Labour was a working-class party. No longer. Blair's model was Clinton's New Democrats.
Does Tony Blair's term as prime minister epitomize how the UK now functions as the client state and junior partner of the United States' economic and military global hegemony?
Yes, but it happened long before Blair and Clinton. From 1945-1956 Britain was a semi-vassal state. It was a period of handover from one empire to another. From 1956 onward Britain became an effective vassal and Thatcher/Blair cemented the process. Blair is by far the most shameless in this and other regards.
Why is the Venezuelan Bolivarian revolution such an obsession with the US government?
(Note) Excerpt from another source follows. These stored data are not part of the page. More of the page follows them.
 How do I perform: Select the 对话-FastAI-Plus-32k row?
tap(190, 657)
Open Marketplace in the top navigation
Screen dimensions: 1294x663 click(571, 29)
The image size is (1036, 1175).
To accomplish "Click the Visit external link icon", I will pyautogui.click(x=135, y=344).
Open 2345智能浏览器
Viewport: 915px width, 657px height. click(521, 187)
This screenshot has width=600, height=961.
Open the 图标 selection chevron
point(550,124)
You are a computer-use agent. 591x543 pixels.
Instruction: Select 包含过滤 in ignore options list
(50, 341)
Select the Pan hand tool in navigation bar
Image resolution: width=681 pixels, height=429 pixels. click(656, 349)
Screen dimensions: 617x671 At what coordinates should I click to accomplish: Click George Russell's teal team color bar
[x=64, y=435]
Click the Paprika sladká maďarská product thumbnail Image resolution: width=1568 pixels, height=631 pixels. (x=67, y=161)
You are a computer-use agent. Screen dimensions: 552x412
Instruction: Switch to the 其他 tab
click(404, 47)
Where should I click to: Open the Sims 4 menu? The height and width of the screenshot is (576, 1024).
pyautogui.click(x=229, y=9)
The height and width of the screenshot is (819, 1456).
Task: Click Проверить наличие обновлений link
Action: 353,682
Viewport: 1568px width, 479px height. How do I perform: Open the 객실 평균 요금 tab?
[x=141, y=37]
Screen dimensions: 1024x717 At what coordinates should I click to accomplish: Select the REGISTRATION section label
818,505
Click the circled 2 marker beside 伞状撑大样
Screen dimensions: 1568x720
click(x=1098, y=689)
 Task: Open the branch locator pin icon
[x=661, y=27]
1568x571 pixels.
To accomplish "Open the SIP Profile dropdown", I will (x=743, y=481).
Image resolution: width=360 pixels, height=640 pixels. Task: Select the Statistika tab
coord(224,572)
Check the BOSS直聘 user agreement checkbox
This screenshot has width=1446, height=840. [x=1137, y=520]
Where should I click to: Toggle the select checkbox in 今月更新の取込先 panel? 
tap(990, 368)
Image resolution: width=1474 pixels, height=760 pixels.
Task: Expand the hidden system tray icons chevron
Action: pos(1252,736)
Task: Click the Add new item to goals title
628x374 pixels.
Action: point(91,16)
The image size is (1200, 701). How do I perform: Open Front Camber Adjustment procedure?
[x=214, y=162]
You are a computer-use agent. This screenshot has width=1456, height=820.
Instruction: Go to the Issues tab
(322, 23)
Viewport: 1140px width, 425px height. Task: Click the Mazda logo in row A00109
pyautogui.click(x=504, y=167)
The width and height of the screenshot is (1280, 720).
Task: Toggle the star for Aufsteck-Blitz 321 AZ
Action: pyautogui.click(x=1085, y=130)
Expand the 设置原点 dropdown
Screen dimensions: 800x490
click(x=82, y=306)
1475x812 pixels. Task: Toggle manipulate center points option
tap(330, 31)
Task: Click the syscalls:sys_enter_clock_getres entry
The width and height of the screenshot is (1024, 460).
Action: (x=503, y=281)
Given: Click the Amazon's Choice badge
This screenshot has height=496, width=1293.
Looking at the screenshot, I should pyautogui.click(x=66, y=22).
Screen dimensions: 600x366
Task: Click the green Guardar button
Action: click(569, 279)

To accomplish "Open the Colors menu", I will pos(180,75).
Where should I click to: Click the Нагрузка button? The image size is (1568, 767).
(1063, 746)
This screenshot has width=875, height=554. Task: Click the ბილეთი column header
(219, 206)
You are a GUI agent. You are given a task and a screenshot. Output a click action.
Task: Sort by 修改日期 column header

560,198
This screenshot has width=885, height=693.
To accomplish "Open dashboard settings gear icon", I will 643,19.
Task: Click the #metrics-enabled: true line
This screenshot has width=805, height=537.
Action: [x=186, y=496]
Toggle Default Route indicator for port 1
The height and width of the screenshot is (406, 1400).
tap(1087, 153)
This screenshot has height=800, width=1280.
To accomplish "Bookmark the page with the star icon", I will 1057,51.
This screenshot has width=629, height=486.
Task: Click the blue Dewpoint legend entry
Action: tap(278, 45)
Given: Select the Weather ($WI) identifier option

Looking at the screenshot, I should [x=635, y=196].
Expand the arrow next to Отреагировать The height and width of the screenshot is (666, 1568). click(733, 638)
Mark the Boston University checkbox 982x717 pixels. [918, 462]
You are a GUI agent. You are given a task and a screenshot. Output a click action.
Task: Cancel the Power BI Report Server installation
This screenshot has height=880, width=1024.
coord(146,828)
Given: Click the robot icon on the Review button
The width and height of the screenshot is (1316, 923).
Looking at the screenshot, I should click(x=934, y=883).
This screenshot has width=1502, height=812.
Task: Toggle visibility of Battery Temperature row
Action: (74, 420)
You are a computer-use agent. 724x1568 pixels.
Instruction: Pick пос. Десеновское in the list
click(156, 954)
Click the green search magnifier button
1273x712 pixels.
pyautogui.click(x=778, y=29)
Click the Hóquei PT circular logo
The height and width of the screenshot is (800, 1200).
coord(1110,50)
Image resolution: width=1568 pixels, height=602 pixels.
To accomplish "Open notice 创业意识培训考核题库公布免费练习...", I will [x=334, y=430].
It was the first to challenge the neoliberal model. Its founding father Hugo Chavez was a staunch and fearless anti-imperialist who spoke his mind.
In your chapter on "Euroland," you describe it as being in a mess. What is your perspective on the European Union as an entity, including the struggling European parliament?
It's decaying. The EU has reduced itself to a bankers' ramp. The eurozone as it exists is untenable, regardless of what the Syriza government in Greece does or does not do. The European Parliament is a harmless, powerless, expensive talk-shop. People know this well, which is why very few bother to turn out and vote In Euro elections.
How would you define NATO in relation to the United States, as you reflect upon it in Chapter 4?
It's one of the military mechanisms available for use when the US/EU agree to destroy a country. The most recent example is Libya.
Can you discuss some of the alternatives to the extreme center that you discuss in your last chapter?
In both South America and Mediterranean Europe the alternatives are a variant of left social-democracy based on mass movements. It's the best that's available in a period marked by huge defeats.
You also state in that final chapter that "consumerism has conquered all." How does one fight back against mind-washed consumption?
A throwaway line, really, and obvious too. Consumerist ideology predates the triumph of Hayek, but under the current dispensation it has reached amazing heights. The Financial Times' magazine for millionaires reflects this most clearly.